The Higher Education Price Index (HEPI) is an inflation index, calculated on a July 1 – June 30 fiscal year that matches that of most higher education institutions, that is designed specifically for higher education and may be a more accurate indicator for colleges and universities than CPI.

Compiled from data reported by governmental and industry sources, HEPI measures the average relative level in the prices of a fixed basket of goods and services purchased by colleges and universities each year through current fund educational and general expenditures, excluding research. HEPI includes eight components that cover most of the current operational costs of colleges and universities and is an essential tool enabling schools to determine increases in funding necessary to maintain purchasing power and investment. The CPI, on the other hand, measures goods and services that consumers buy day-to-day.

img - How Does Your Institution Define Inflation?

HEPI components are based on price data for 45 budget components that all schools can report, organized in eight component sub-indexes: faculty salaries; administrative salaries; clerical salaries; service employee salaries; fringe benefits; miscellaneous services; supplies & materials; and utilities.

HEPI is used primarily to project future budget increases required to preserve purchasing power.

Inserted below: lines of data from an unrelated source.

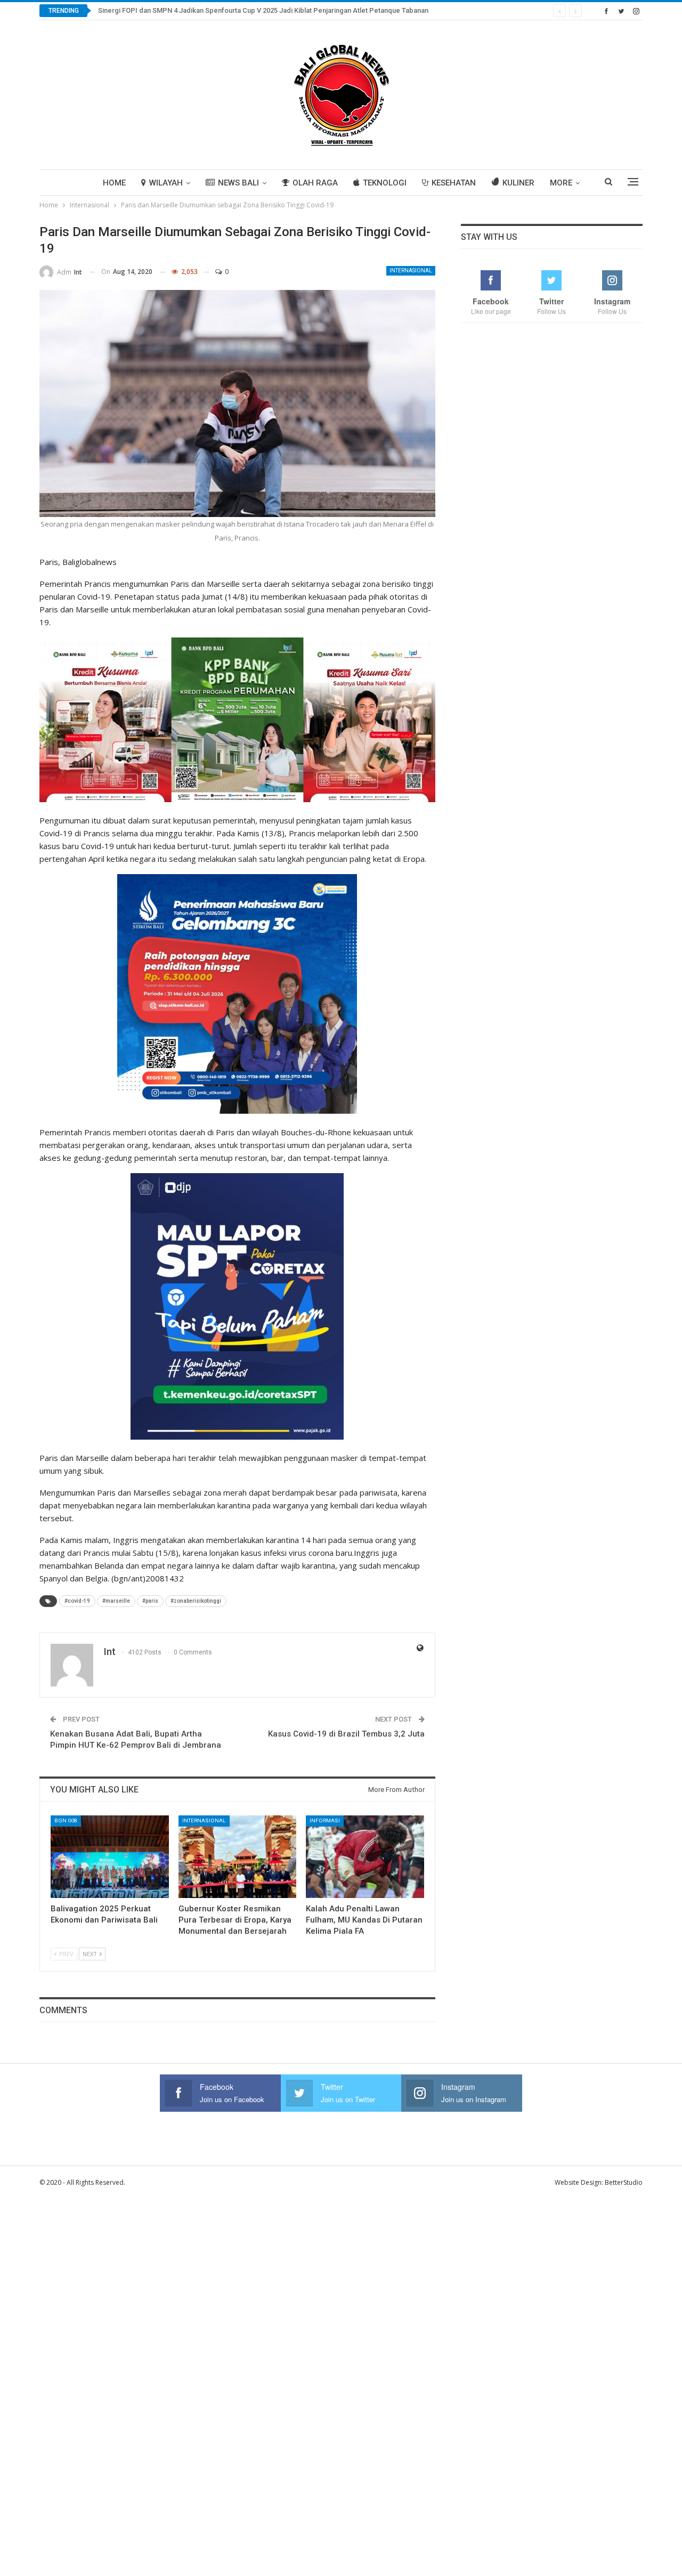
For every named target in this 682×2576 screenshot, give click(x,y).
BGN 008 (65, 1820)
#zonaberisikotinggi (195, 1601)
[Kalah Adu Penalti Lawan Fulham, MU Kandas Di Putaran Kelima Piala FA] (365, 1856)
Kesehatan (454, 183)
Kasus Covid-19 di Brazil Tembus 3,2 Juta (346, 1734)
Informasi (325, 1820)
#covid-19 (77, 1601)
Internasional (410, 270)
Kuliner (518, 183)
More (561, 183)
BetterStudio (624, 2182)
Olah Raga (315, 183)
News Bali (238, 183)
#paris (150, 1601)
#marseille (116, 1601)
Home (114, 183)
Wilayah (166, 183)
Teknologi (385, 183)
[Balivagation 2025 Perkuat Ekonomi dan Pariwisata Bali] (110, 1856)
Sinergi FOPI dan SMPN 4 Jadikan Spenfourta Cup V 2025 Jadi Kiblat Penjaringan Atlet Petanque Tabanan (263, 10)
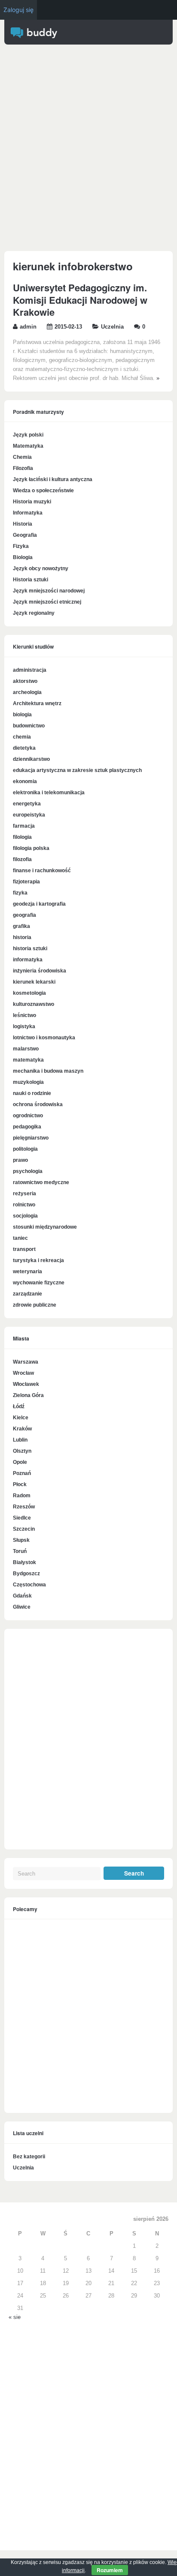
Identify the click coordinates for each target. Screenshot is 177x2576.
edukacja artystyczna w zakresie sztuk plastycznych (77, 770)
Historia (22, 524)
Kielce (20, 1418)
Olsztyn (22, 1451)
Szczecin (24, 1529)
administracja (29, 670)
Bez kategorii (29, 2157)
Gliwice (22, 1607)
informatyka (28, 960)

It is a measure of inflation for current operations, for budget hearings to justify the minimum funding requirements to maintain purchasing power, and a guideline for trends in other expense areas such as faculty salaries. For colleges and universities, how inflation is defined really matters to their ability to meet current and future spending needs as can be seen in the chart below comparing the growth of $1 dollar inflated by CPI versus HEPI.

Download the latest HEPI Report Today.

img - How Inflation is Defined Really Matters

HEPI has been widely recognized as the only benchmark to effectively monitor changes in the purchasing power of higher educational institutions. Further, as many institutions have found HEPI to be a practical tool in the successful establishment of important policies, The Commonfund Institute will continue to produce and widely disseminate it within the higher education community.